• Problem description
Lay out the lines from the one containing "Where should I click to: Open" through the last line as a JSON list of strings, one string per line, skipping blank lines. Leave the pictures out.

• Source records
# # #
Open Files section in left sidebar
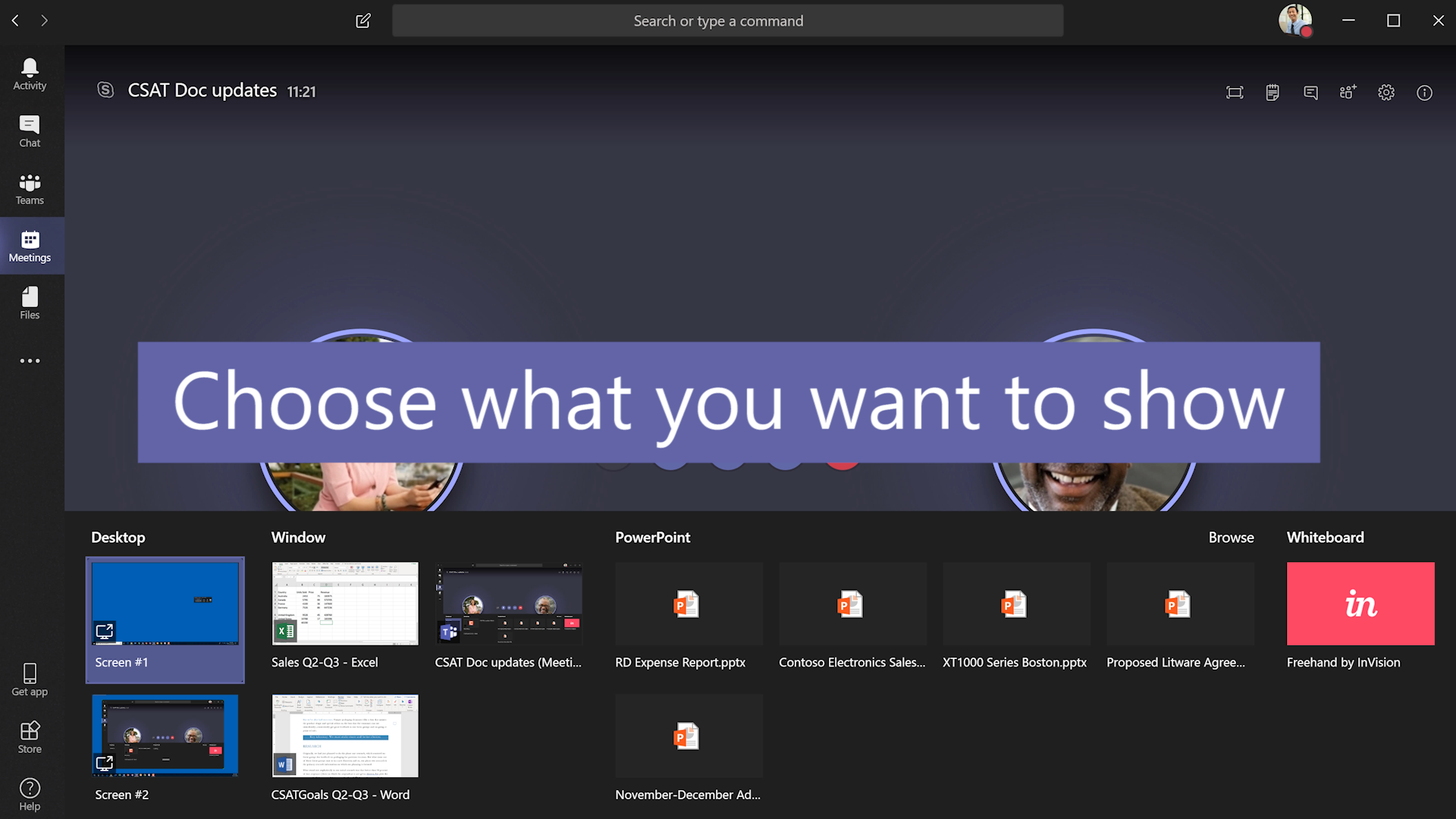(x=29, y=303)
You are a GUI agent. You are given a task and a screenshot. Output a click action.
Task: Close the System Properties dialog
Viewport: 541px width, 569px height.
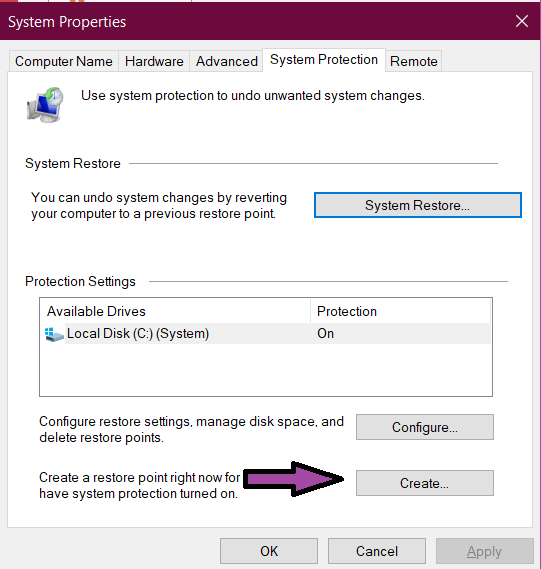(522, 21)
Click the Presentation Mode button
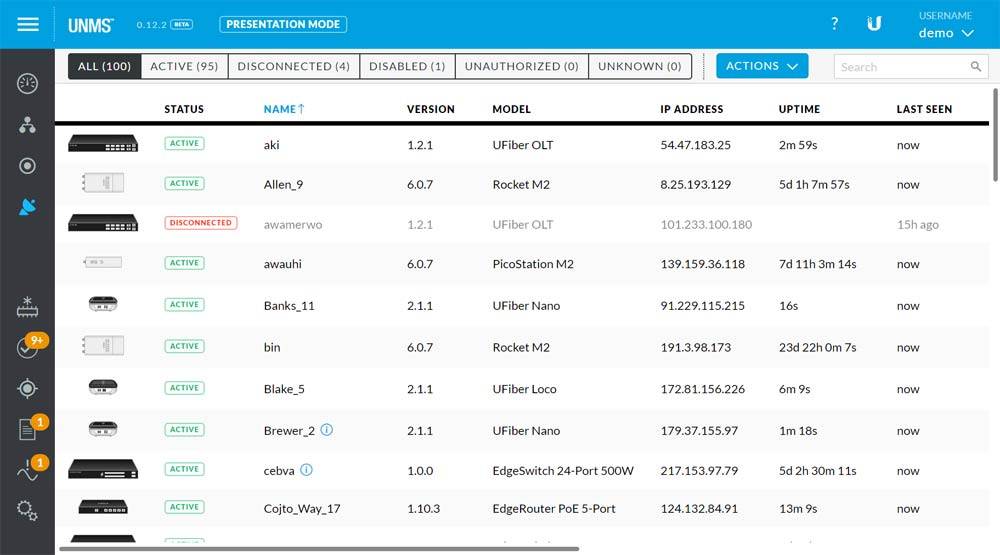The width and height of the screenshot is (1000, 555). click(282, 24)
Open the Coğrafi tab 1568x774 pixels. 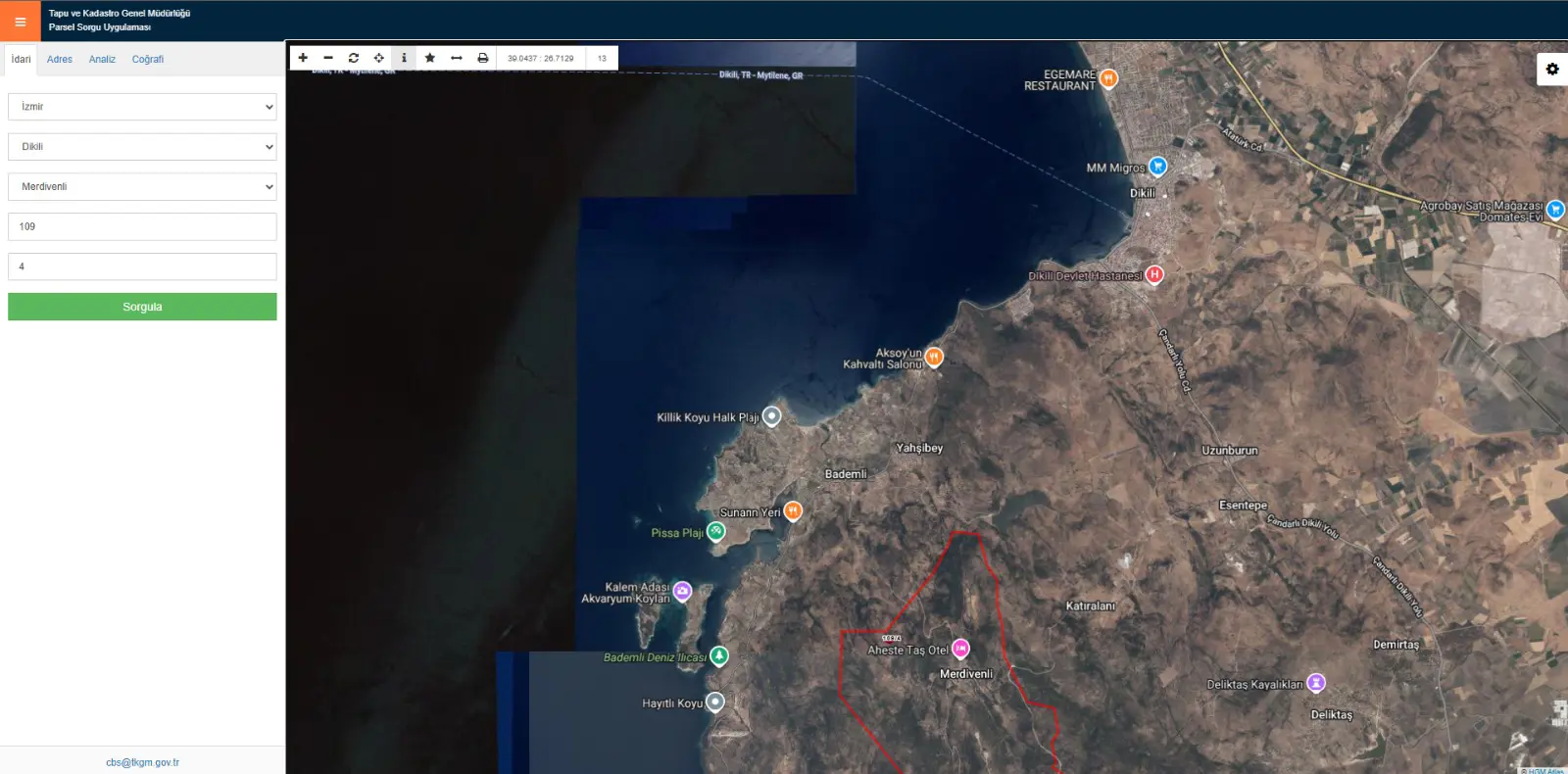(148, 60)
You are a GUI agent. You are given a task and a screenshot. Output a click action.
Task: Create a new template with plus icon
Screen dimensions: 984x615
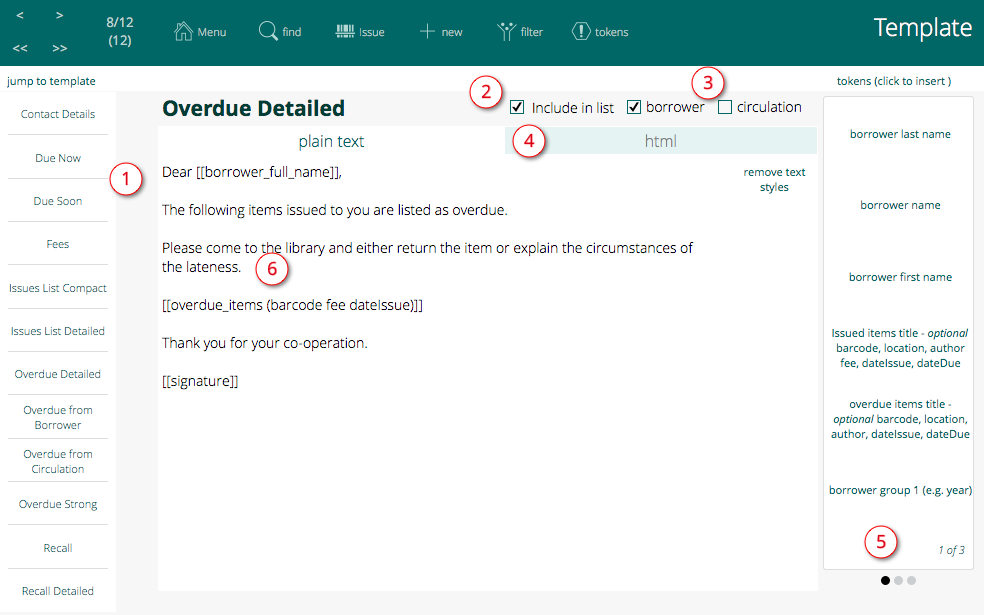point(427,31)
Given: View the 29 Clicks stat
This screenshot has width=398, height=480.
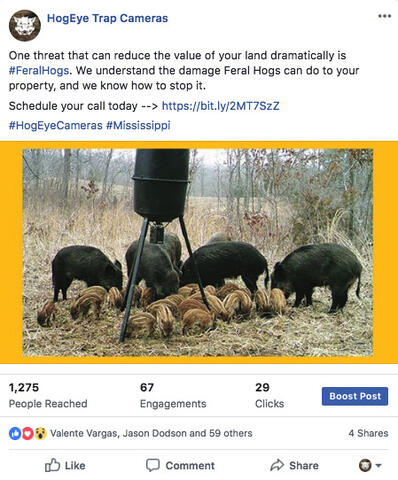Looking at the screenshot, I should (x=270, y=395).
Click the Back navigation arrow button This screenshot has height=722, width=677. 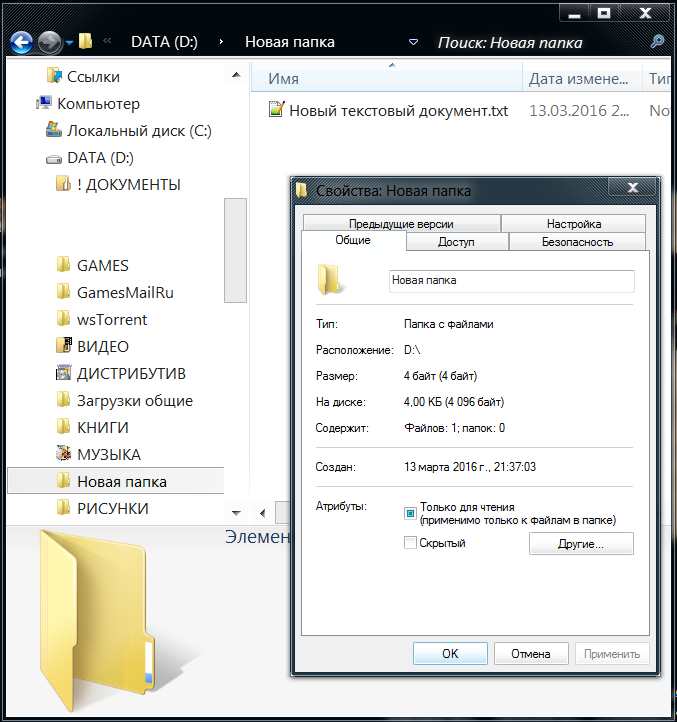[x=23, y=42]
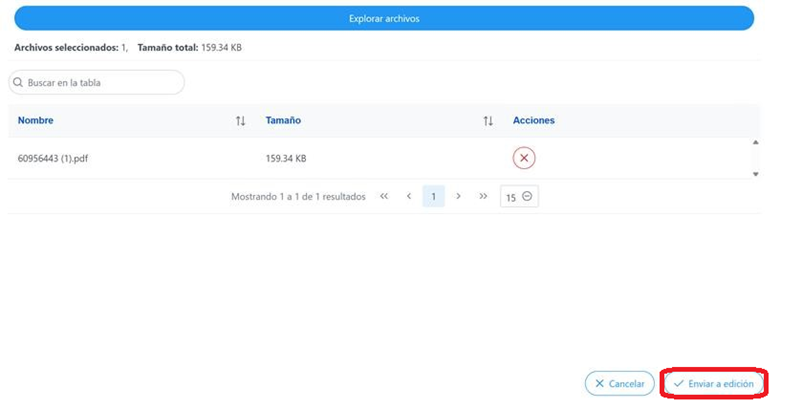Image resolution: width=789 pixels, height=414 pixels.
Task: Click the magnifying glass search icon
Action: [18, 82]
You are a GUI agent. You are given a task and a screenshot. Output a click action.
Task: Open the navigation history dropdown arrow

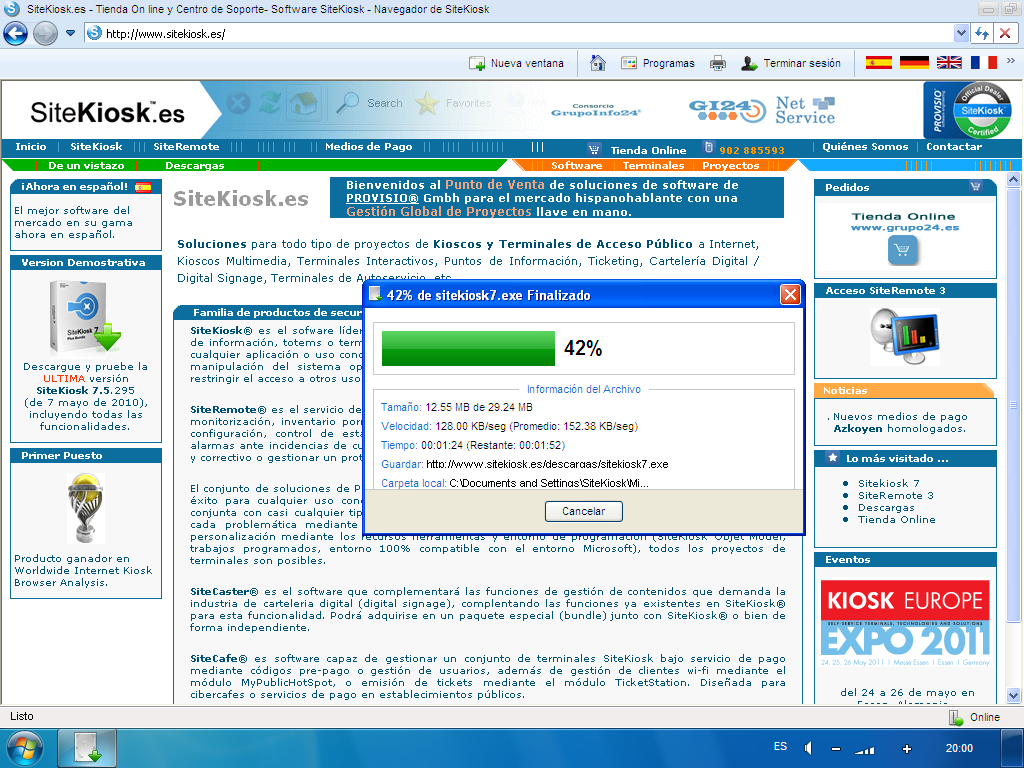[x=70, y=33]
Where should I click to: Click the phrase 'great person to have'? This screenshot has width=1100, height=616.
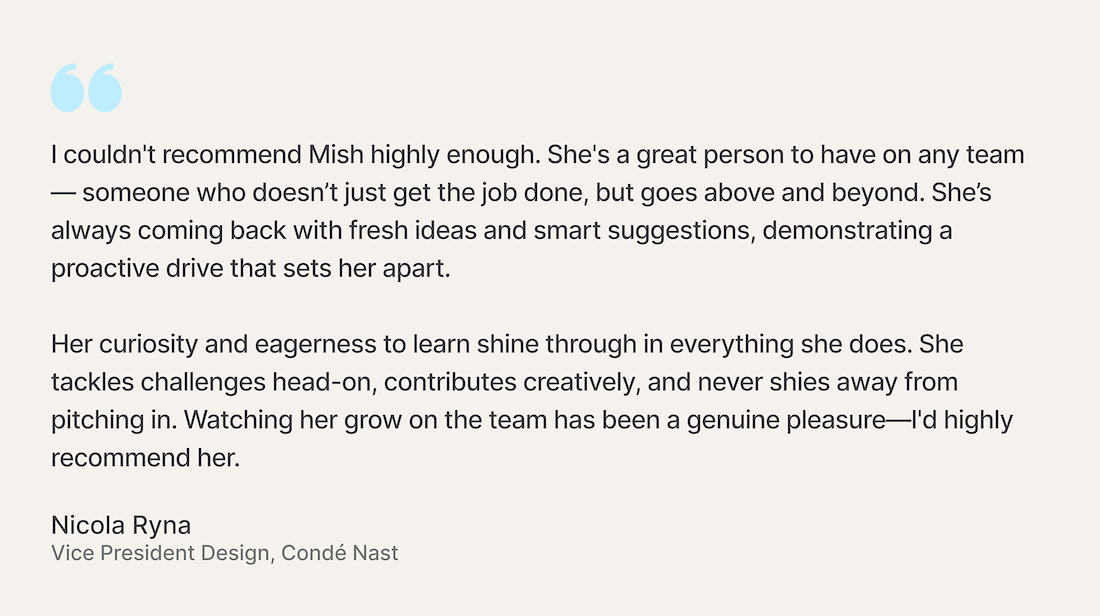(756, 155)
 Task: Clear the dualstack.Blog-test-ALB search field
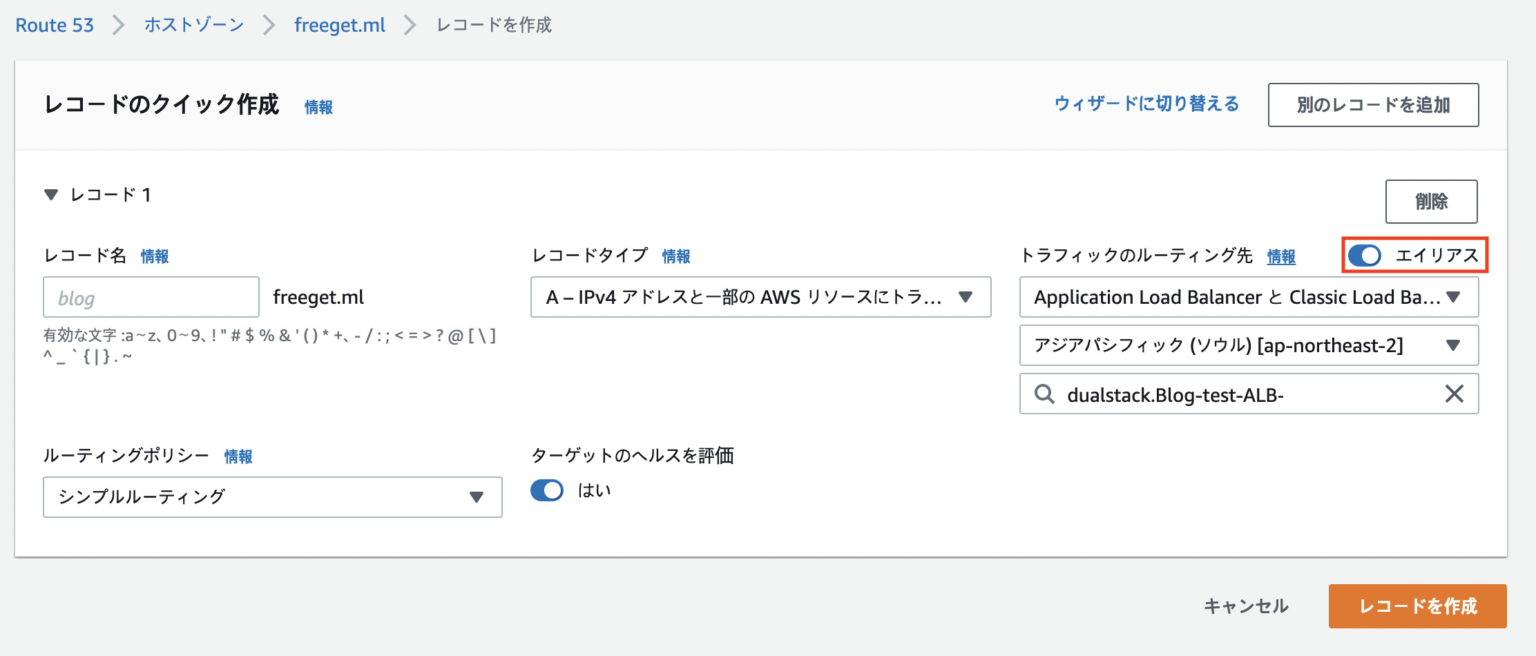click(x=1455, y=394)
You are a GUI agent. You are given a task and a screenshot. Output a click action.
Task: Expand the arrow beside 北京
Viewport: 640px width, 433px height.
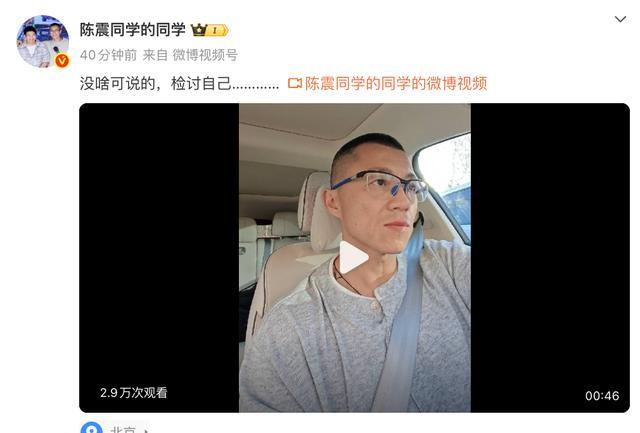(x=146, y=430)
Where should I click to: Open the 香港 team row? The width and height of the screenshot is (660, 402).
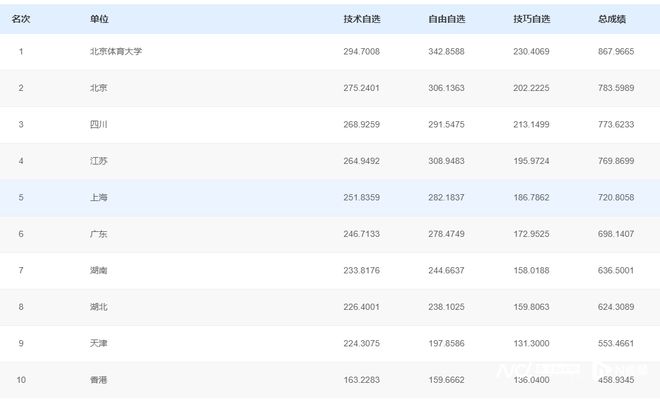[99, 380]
# # #
• Worked solution
[
  "Where should I click to: Open the 香港 team row? The width and height of the screenshot is (660, 402).",
  "[99, 380]"
]